Calant son ustensile sous son bras, elle alluma une lanterne qu'elle tendit à Laura puis reprit sa poêle d'une main solide :
- Tant qu'à être ridicule, marmotta-t-elle, soyons-le jusqu'au bout !
Mais Léonie était insensible à ce genre d'argument et le petit cortège descendit aux caves où, bien entendu, l'on ne trouva rien en dehors de quelques bouteilles pleines, d'un grand nombre de bouteilles vides et d'une collection de toiles d'araignées.
- Lorsque nous avons des invités, remarqua Laura, il est très inhabituel de les loger ici...
Elle ne pouvait s'empêcher d'éprouver de la compassion pour cette femme. Elle devait être affreusement malheureuse et l'on pouvait même se demander si la douleur ne lui dérangeait pas l'esprit. Tout à coup ses nerfs lâchèrent, elle éclata en sanglots, remonta l'escalier en hâte après avoir jeté avec fureur l'arme inutile derrière elle. Laura la ramassa et s'élança à sa suite, mais quand elle atteignit le vestibule, la porte était grande ouverte sur la rue et un violent courant d'air faisait frémir les tapisseries des murs. Posant le pistolet sur un coffre, elle se précipita dehors. C'était l'heure de pleine activité et, plusieurs personnes la saluant, elle dut répondre, persuadée que sa singulière visiteuse aurait disparu. Pourtant, elle l'aperçut encore : arrêtée près du chevet de la cathédrale voisine, elle causait avec une femme dont Laura ne vit que la coiffe et le capuchon noir. Elle voulut aller vers elles mais Mlle de Villeneux la vit et, avec un air furieux, entraîna sa compagne. Elles se perdirent dans la rue étroite, protégées par une charrette de bois qui s'efforçait de faire demi-tour. Laura rentra chez elle pensive...
Jaouen reparut le lendemain, satisfait de l'accueil réservé à La Fougeraye par les gens de sa maison. En dépit de son caractère abrupt, on l'aimait et chacun chez lui plaignait son malheur. Quand il vint, peu après, faire sa visite de remerciement à ses amies, il était en tous points semblable à ce qu'il était autrefois. Laura nota même, avec amusement, qu'il semblait nourrir pour Lalie une vive admiration témoignant peut-être d'un penchant...

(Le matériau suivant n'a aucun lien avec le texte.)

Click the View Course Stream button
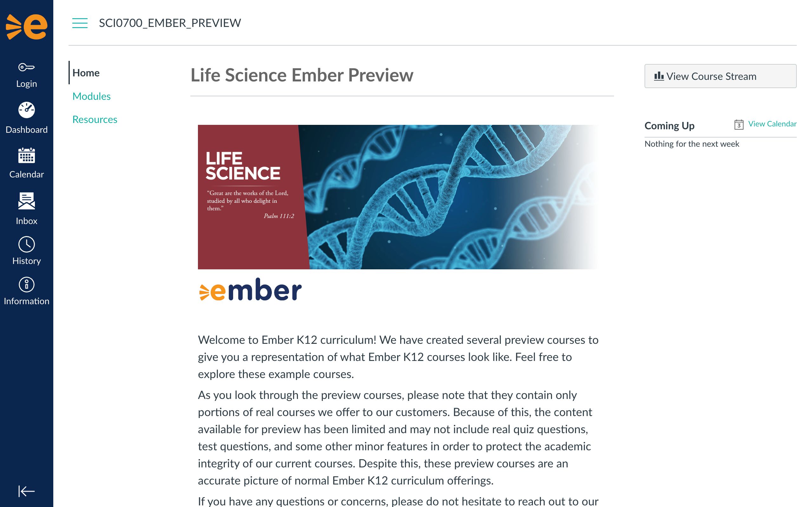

Quelques jours après la Chandeleur, Laura reprit son projet pour Komer et se rendit à Dinan où elle n'eut aucune peine à trouver le maître d'ouvre Le Bihan. C'était un homme déjà âgé mais toujours fort actif et elle se mit d'accord avec lui dès l'instant où elle accepta de montrer quelque patience. Il travaillait en ce moment à l'hôtel du maire de la ville et ne manquait pas de commandes mais, éprouvant un faible pour les bâtiments médiévaux, il se déclara enchanté de restaurer le petit château en Brocéliande et promit de s'y rendre dès le début du mois d'avril.
- Nous irons ensemble, conclut Laura ravie. Vous n'aurez qu'à me faire tenir un message quand vous serez prêt...
En rentrant à Saint-Malo, elle était vraiment heureuse. La perspective de revivre auprès de l'étang de la fée Viviane, d'y emmener Lalie et surtout Elisabeth l'emplissait d'une joie quasi enfantine. La petite allait apprendre toutes les belles histoires de la forêt magique dont les vieux Le Calvez, ses gardiens, conservaient si pieusement les souvenirs. Ils savaient les mélanger aux plus anciennes traditions chrétiennes avec un art confondant, inoubliable.. Durant le retour, Laura voguait sur un joli nuage rosé...
La reprise de contact avec le granit de la ville corsaire en fut d'autant plus rude. Une atmosphère de drame régnait dans la maison Laudren. Effondrée sur une marche de l'escalier, Bina pleurait toutes les larmes de son corps, la tête enfouie dans ses bras et dans sa robe, sourde aux questions angoissées de sa mère. Auprès d'elle, Lalie très droite mais les yeux vides offrait l'image d'une statue de la douleur. L'entrée de Laura la ranima et elle vint à elle très vite pour l'étreindre afin d'adoucir de son mieux le choc de la nouvelle : Elisabeth avait disparu.
C'était jour de marché et, comme il faisait beau, Mathurine et Bina avaient emmené la petite fille qui adorait ce genre d'expédition parce qu'elle y rencontrait toujours un vif succès : c'était à qui lui offrirait une pomme, un petit morceau de pâté, une friandise ou même une fleur quand il y en avait. Elle était si mignonne, son sourire en fossettes tellement irrésistible que, en dépit de son origine incertaine paysans et petits commerçants en raffolaient.